Keine weiteren Streiks am Flughafen

Sicherheitskräfte bekommen mehr Geld

Hamburg, 11.03.2013
Streik Lufthansa Flüge annulliert

Am Hamburger Flughafen wird es vorerst keine Streiks des Sicherheitspersonals mehr geben.

Nach vier Streiks am Flughafen Hamburg gibt es für die rund 600 Sicherheitskräfte einen Tarifabschluss mit einem Lohnzuwachs von 15 Prozent.

Wie der Bundesverband der Deutschen Sicherheitswirtschaft (BDSW) und die Gewerkschaft Verdi am Montag mitteilten, wird der Stundenlohn für die Beschäftigten in der Personen- und Gepäckkontrolle in zwei Schritten um insgesamt 15 Prozent auf 13,60 Euro angehoben. Von April 2013 an steigt der Lohn auf 13,10 Euro. Nach einem Jahr dann auf 13,60 Euro. Der neue Tarifvertrag, dem die Verdi-Mitglieder bis nächsten Montag noch zustimmen müssen, soll bis Ende 2014 laufen. Bis zu dieser endgültigen Entscheidung sind weitere Streiks am Flughafen ausgesetzt. Viermal hatten die Sicherheitskräfte mit ihrem Ausstand den Passagierbetrieb am Hamburger Flughafen in diesem Jahr weitgehend lahmgelegt.

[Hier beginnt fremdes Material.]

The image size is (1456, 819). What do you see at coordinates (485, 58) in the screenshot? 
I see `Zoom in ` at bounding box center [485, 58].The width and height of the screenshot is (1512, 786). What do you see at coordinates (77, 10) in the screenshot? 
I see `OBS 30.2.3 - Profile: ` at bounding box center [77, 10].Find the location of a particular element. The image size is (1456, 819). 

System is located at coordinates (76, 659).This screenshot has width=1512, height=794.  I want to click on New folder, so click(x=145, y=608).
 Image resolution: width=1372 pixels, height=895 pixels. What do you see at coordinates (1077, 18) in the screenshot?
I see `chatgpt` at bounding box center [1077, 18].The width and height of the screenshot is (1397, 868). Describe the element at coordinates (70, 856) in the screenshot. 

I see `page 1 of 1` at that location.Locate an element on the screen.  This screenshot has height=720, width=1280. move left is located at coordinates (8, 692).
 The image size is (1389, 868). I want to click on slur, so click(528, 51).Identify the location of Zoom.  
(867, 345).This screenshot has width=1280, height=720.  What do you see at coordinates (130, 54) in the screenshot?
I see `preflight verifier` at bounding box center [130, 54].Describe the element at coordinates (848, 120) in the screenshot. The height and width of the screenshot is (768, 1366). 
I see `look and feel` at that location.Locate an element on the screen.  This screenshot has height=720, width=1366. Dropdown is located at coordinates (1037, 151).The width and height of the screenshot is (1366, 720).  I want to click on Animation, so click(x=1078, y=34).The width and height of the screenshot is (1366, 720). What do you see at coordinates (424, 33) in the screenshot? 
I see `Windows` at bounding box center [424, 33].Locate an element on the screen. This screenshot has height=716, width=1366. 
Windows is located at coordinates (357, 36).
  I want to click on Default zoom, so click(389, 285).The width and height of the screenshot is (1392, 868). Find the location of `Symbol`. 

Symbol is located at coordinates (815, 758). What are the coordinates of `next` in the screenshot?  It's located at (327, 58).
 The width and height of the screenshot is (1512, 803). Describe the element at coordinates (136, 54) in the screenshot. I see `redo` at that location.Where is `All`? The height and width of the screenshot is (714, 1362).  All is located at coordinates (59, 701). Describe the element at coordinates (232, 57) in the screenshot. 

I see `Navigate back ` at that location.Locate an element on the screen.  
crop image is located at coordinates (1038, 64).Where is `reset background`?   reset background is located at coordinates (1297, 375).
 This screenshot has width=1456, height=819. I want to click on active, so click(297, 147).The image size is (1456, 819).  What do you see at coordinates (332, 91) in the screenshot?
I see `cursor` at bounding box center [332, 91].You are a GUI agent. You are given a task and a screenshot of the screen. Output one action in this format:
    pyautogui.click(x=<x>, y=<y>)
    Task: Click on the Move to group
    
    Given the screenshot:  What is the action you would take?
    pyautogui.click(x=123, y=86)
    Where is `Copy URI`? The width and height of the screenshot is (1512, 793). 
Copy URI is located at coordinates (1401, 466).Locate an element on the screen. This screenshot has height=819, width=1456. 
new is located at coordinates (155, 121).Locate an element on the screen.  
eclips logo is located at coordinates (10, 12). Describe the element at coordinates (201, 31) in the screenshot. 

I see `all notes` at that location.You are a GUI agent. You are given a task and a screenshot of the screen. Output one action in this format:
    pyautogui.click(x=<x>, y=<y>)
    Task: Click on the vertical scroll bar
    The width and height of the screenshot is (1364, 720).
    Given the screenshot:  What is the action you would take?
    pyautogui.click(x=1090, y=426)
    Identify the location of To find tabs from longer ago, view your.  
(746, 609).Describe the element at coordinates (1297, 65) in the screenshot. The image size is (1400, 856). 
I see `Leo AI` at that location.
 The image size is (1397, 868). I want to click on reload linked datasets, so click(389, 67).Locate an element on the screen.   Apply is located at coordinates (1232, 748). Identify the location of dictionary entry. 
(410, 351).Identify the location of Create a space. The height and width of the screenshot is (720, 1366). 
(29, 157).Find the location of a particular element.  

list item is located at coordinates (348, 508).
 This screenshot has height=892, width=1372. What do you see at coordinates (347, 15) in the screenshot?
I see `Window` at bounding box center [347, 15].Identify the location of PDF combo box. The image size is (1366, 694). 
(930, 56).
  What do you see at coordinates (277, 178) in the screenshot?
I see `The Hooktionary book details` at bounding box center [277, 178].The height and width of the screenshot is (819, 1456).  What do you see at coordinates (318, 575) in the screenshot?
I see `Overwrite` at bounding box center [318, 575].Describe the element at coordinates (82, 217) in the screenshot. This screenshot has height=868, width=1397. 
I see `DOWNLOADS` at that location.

Signalwirkung für Nordrhein-Westfalen

"Ich bin mir sicher, dass unsere Mitglieder in der Befragung klug entscheiden werden", sagte Verdi-Verhandlungsführer Peter Bremme angesichts des erzielten Aufschlags. Die Gewerkschaft hatte 14,50 Euro gefordert. "Vielleicht hat das eine Signalwirkung für Nordrhein-Westfalen", sagte ein BDSW-Sprecher der Nachrichtenagentur dpa. Mit dem Verhandlungsergebnis könnten der BDSW und die in Hamburg zuständige Firma für die Sicherheitskräfte leben. In NRW geht es um einen Tarifvertrag für die 34.000 Beschäftigten der Branche in dem Bundesland. Am Montag wurden in Düsseldorf von den geplanten 593 Starts und Landungen bis zum Mittag 172 gestrichen, auch Flüge nach Hamburg fielen aus. Am hiesigen Airport konnten bei den ganztägigen Streiks im Januar und Februar rund 100.000 Passagiere ihre Flüge nicht wie geplant antreten; die Schäden für den Flughafen und die Fluggesellschaften gehen in die Millionen.

Die Sicherheitskontrollen an den Flughäfen sind eine hoheitliche Aufgabe des Staates und fallen in die Zuständigkeit der Bundespolizei. Aus Kostengründen sind jedoch private Sicherheitsunternehmen mit den Kontrollen beauftragt.